The city is called Lincoln, after all.

And on Saturday, the city of Lincoln broke the Guinness World Record for the tallest Lincoln Log structure ever built, using a record number of Lincoln Logs in the process.

Lincoln steals the record from the land of Abraham Lincoln. Ottowa, Ill., set that record in March 2010 with a 10-foot-11 structure built with 2,995 Lincoln Logs by the Community House of Arts in Ottowa.

Modeled after the Nebraska State Capitol, the city of Lincoln's structure is 12-foot-4 and composed of 10,036 Lincoln Logs.
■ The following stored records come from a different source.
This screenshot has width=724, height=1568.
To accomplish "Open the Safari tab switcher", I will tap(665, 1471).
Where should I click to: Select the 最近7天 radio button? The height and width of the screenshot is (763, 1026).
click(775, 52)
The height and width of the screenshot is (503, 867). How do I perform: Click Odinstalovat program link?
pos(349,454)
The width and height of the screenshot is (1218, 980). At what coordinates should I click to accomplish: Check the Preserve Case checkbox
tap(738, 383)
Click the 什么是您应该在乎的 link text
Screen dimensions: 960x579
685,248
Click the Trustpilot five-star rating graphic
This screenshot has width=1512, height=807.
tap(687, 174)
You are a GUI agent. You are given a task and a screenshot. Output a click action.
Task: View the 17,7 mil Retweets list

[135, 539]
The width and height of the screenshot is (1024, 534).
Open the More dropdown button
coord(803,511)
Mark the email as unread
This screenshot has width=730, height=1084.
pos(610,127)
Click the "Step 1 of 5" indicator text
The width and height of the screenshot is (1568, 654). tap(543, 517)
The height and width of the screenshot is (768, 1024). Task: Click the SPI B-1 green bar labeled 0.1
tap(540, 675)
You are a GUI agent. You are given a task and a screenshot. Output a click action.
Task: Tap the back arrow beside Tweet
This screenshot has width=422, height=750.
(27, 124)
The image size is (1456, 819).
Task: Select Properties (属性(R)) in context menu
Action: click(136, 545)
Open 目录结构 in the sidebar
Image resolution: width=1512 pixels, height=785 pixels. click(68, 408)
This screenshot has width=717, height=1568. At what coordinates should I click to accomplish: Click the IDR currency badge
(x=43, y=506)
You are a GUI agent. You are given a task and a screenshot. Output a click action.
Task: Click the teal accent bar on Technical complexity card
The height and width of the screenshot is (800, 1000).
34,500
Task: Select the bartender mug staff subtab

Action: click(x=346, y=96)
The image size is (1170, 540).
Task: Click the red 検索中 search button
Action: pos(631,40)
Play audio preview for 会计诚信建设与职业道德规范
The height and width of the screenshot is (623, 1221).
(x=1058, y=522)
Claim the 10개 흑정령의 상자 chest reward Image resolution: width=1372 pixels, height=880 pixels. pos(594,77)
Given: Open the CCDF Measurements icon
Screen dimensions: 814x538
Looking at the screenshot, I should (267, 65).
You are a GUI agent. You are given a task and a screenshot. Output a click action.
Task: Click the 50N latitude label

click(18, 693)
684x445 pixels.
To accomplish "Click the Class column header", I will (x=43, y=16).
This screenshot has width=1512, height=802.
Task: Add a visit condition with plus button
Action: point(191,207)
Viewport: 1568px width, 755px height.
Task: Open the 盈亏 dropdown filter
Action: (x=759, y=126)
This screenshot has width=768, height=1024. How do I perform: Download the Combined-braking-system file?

It breaks the Guinness records for both height and number of logs.

The builders were a group of University of Nebraska-Lincoln architecture students and DLR Group architects.

Nate White, one of the student architects, had never played with Lincoln Logs before he started helping with the project. He quickly learned about the precision required.

"If one piece is off it makes it off-kilter," he said.

The need for precision meant keeping the public away from the structure. Curious children thought the Capitol looked like the perfect toy and tried slipping through the barrier for a closer look. 

And there were children aplenty.

Hundreds of families flocked to watch Lincoln make history and to take advantage of the museum’s free admission.

Others elected to avoid the crowd. The windows looking into the museum on P Street were smudged from fingers and faces of curious Lincolnites hoping to catch a glimpse of the Lincoln Log Capitol.

The build took a little more than six hours, and families explored and played in the museum while they waited for history. 

In a room adjacent to the building site, the Osborn brothers competed in another Lincoln Log competition.  

Event organizers were offering a prize for whoever could build a six-foot freestanding Lincoln Log tower. The prize? A tube of Lincoln Logs, of course.   

The Osborn brothers carefully added pieces to their tower, holding onto it to make sure it didn’t tumble to the ground.  After an anxiety-filled hour and a half of watching their structure teeter and totter, the boys let go.

It fell.

“It’s all about timing,” 12-year-old Connor Osborn said.

The Capitol -- assuming it stands -- will be on display at the Lincoln Children's Museum until September.

“It’s built to give, but it won’t crumble easy,” White said.